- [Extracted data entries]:
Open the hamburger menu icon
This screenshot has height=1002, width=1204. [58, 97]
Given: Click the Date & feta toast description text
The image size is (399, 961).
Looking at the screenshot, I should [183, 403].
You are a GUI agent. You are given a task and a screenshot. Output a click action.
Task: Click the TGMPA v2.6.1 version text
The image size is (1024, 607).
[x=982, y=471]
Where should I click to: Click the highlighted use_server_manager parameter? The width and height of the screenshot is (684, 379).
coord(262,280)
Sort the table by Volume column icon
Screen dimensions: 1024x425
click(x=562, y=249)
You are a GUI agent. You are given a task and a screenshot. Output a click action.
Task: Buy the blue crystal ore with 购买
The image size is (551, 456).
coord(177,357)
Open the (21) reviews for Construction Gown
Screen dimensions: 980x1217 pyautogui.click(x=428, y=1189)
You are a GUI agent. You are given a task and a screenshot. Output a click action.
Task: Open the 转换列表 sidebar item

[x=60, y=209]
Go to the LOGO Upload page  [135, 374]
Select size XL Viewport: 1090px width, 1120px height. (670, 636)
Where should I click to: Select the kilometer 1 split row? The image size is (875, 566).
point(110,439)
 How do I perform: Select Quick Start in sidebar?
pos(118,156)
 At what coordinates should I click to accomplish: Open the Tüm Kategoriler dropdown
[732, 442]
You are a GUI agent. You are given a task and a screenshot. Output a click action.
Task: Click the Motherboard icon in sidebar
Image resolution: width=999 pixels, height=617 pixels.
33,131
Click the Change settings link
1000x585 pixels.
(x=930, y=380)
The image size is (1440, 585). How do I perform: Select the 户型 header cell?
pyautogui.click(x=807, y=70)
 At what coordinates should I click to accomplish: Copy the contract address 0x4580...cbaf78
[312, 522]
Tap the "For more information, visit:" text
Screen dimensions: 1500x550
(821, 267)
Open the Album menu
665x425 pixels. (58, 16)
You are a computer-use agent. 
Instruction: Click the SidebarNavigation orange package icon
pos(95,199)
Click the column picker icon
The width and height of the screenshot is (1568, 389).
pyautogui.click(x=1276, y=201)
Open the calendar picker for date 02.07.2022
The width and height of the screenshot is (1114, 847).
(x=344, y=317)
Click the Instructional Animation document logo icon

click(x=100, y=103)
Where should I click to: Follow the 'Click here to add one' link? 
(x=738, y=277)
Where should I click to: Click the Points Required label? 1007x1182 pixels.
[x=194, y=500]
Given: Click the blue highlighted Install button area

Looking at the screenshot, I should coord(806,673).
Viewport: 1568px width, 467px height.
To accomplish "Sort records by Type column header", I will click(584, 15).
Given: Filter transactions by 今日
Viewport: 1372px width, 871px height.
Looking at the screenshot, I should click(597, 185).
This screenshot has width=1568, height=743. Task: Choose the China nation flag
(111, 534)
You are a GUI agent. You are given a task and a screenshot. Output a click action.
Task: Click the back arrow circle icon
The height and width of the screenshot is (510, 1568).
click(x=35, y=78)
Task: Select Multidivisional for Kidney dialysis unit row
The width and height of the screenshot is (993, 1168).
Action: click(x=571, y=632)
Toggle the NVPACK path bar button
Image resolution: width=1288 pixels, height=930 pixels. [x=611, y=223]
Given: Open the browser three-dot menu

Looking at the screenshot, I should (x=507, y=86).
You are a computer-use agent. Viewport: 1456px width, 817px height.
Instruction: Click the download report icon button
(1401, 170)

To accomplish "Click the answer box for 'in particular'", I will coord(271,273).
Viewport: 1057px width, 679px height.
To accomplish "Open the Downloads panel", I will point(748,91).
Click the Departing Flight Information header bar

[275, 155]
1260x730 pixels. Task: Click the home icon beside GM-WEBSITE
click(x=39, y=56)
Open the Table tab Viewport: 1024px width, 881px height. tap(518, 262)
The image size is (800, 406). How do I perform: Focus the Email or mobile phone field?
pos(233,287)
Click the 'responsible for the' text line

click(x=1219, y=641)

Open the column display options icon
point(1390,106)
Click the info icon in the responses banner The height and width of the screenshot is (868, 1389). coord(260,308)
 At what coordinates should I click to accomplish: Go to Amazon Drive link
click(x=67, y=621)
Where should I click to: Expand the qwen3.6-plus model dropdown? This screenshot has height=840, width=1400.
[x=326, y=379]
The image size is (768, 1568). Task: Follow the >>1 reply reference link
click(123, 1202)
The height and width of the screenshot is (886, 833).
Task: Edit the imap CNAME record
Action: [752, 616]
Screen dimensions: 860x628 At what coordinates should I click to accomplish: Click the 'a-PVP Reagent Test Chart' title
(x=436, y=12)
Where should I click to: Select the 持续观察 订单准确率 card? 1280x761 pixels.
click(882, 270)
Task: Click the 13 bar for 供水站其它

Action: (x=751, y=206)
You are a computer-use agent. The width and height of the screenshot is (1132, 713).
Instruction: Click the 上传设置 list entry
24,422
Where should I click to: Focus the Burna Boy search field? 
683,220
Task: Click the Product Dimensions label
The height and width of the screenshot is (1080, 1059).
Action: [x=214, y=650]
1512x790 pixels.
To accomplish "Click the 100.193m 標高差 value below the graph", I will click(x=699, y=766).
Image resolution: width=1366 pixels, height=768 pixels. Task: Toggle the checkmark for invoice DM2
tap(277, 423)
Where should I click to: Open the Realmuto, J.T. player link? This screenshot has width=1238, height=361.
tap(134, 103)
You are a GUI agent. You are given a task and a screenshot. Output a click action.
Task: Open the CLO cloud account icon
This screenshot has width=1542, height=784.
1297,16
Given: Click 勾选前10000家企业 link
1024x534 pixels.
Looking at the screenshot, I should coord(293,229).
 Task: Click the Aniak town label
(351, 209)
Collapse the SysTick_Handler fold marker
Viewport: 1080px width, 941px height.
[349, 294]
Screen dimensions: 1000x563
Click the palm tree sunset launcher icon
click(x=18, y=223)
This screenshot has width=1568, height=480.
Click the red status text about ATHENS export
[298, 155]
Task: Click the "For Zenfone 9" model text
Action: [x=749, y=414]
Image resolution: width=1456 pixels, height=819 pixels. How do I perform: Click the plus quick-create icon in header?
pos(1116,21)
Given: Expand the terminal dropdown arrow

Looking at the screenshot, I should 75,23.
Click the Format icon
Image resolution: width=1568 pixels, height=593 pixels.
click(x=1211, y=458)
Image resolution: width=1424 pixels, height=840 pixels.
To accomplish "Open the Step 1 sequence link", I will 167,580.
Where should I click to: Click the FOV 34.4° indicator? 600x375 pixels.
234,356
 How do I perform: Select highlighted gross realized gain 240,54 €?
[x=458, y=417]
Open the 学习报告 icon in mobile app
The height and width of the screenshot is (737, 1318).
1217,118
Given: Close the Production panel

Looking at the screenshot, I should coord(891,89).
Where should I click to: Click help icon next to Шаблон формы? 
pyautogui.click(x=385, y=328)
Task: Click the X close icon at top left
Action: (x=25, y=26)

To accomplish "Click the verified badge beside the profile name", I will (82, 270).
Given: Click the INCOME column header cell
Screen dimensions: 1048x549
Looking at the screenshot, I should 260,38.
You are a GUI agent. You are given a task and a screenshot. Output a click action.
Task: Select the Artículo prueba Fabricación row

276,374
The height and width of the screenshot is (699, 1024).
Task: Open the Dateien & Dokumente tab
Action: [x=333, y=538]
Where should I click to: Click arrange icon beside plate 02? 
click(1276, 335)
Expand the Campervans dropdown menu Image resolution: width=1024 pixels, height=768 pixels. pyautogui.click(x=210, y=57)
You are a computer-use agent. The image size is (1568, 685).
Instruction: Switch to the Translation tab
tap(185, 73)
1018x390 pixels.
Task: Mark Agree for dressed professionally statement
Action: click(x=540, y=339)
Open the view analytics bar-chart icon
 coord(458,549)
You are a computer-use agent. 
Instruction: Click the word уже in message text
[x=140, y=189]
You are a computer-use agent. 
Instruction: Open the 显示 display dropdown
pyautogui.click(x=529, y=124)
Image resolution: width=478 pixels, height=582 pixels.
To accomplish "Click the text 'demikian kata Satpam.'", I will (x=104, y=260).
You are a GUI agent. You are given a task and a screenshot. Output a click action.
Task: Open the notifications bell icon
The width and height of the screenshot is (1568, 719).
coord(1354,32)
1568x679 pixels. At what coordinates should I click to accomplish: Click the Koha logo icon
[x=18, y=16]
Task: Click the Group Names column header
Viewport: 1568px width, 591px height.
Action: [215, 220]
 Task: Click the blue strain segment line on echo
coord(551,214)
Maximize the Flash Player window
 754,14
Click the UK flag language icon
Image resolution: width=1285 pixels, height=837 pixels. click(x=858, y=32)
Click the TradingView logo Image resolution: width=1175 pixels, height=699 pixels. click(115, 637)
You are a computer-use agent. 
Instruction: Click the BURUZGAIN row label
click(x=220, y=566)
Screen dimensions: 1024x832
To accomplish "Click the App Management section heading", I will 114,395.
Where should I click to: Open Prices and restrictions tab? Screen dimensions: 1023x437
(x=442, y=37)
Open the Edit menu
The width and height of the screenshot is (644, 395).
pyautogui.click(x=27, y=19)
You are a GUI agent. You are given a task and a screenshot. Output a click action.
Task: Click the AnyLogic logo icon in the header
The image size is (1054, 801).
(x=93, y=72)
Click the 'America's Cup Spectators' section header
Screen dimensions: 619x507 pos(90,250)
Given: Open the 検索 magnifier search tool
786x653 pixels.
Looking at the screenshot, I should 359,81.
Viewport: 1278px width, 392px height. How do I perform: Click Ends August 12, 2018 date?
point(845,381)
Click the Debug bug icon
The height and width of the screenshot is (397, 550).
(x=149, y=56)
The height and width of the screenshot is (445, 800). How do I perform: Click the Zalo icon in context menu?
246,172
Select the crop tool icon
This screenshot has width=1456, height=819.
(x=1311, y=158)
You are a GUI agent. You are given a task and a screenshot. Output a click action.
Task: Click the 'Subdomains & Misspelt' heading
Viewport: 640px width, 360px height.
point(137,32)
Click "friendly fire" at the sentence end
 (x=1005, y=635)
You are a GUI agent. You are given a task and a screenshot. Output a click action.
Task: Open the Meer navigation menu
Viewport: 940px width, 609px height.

- [Task prompt]:
Report how many lines of the data above include "heading", giving the number and no other words.

- [Result of the exercise]:
2